#### [TEXTE SOURCE]
□ □ □

Michelle Gisin, Ramon Zenhäusern, Wendy Holdener à Pyeongchang en 2018
Michelle Gisin, Ramon Zenhäusern, Wendy Holdener à Pyeongchang en 2018

 

En Corée, voilà quatre ans, la Genevoise Sarah Höfflin et la Fribourgeoise Mathilde Gremaud avaient signé un formidable doublé, or et argent, en slopestyle, le ski acrobatique de descente qui consiste à enchaîner les figures les plus folles à plusieurs mètres de hauteur.

Mathilde Gremaud et Sarah Höfflin à PyeongChang en 2018
Mathilde Gremaud et Sarah Höfflin à PyeongChang en 2018

 

Toujours au top, les deux Romandes auront face à elles à Pékin, l’idole chinoise, la jeune Gu Ailing, (18 ans), double championne du monde, et qui vient de faire la Une du magazine Vogue de son pays. Les Chinois sont très friands de ce sport si fun et le duel Suisse-Chine constituera sans doute l’un des moments forts de ces JO. En saut acrobatique, Noé Roth figurera aussi parmi les favoris. Dans cette autre discipline très prisée  qu’est le ski cross, la Vaudoise Fanny Smith, en bronze en Corée, tentera de remporter à 30 ans le seul titre qui manque encore à son brillant palmarès. En snowboard, Julie Zogg et Ladina Jenny, récentes deuxième et troisième du Géant Coupe du Monde de Scuol dans les Grisons, postuleront aussi au podium.

□ □ □

#### [ENTRÉES FOURNIES]

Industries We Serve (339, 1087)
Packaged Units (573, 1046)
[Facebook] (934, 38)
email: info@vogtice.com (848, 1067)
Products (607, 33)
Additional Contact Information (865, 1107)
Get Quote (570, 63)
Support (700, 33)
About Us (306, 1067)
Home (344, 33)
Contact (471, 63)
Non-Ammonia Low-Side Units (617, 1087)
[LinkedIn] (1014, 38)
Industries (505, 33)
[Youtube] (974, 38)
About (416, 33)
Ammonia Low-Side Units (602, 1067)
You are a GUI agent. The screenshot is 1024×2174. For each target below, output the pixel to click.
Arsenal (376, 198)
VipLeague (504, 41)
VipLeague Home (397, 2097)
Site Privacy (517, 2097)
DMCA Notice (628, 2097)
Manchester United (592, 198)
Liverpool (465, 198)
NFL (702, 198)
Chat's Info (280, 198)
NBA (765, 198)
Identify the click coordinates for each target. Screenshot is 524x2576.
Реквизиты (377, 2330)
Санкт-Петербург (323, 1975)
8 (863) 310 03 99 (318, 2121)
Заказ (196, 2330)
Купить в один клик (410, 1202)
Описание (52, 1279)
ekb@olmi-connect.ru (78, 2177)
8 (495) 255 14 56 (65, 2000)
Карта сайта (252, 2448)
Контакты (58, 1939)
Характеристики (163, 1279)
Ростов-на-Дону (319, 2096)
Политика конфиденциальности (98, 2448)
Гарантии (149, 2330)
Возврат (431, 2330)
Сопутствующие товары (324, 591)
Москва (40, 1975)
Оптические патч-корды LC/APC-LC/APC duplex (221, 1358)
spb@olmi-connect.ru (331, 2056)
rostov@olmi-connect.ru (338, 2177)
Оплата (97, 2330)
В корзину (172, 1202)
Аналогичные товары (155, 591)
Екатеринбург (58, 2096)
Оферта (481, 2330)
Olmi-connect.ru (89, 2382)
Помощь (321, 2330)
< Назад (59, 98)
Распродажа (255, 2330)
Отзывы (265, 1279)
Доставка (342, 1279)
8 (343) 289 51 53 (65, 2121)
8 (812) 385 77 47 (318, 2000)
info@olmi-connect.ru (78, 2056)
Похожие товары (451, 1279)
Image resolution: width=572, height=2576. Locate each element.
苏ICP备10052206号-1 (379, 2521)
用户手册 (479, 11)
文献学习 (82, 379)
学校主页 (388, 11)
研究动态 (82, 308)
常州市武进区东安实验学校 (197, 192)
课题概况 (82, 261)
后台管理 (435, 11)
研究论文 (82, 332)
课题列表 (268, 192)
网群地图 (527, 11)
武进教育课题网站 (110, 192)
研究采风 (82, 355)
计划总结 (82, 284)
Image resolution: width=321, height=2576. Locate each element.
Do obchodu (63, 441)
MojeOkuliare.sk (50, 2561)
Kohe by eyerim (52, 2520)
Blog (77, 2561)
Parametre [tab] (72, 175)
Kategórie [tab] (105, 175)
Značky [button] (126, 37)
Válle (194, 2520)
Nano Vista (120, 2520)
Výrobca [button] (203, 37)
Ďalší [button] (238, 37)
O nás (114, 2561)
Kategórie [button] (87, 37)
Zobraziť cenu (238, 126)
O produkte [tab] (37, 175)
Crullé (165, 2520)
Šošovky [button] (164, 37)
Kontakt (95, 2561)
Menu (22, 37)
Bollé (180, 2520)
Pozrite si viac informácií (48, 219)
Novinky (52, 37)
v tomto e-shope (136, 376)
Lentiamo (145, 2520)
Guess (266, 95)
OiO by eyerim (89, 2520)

□ □ □

#### [QUESTIONS DE COMPRÉHENSION]
1. Dans le texte sur les athlètes suisses aux Jeux de Pékin, relevez le nom de chaque sportif cité dans le paragraphe qui commence par « Toujours au top ».
2. Rédigez la suite du texte sur les athlètes suisses aux Jeux de Pékin, à partir de sa dernière phrase.

#### [RÉPONSES AUX EXERCICES]
1. Gu Ailing, Noé Roth, Fanny Smith, Julie Zogg, Ladina Jenny

2.
Fanny Smith en 2018
Fanny Smith en 2018

 

Véritable icône du ski de fond, le Grison Dario Cologna a engrangé pas moins de quatre médailles d’or lors des trois derniers JO olympiques. Jeune père de famille, il a annoncé que ceux de Pékin seraient ses derniers. En retrait cette saison, victime d’asthme chronique, il a préféré en janvier arrêter le Tour de Ski à deux épreuves de la fin pour mieux se préparer pour l’échéance olympique. Est-il capable de signer un ultime exploit, en apothéose d’une carrière hors norme ? 

À Pyeongchang, Dario Cologna a remporté l’or au 15km libre
À Pyeongchang, Dario Cologna a remporté l’or au 15km libre

 

En ski de fond, la bonne surprise pourrait venir de l’équipe féminine de sprint, composée par Nadine Fähndrich et Laurien Van der Graaff, deuxièmes des derniers Mondiaux d’Obersdorf. Inséparables depuis des années, les deux jeunes femmes n’ont jamais aussi été proches d’une consécration. « Nous ne sommes pas toujours gentilles l’une envers l’autre mais notre relation est très franche » glissent-t-elles avec l’humour qui les caractérise.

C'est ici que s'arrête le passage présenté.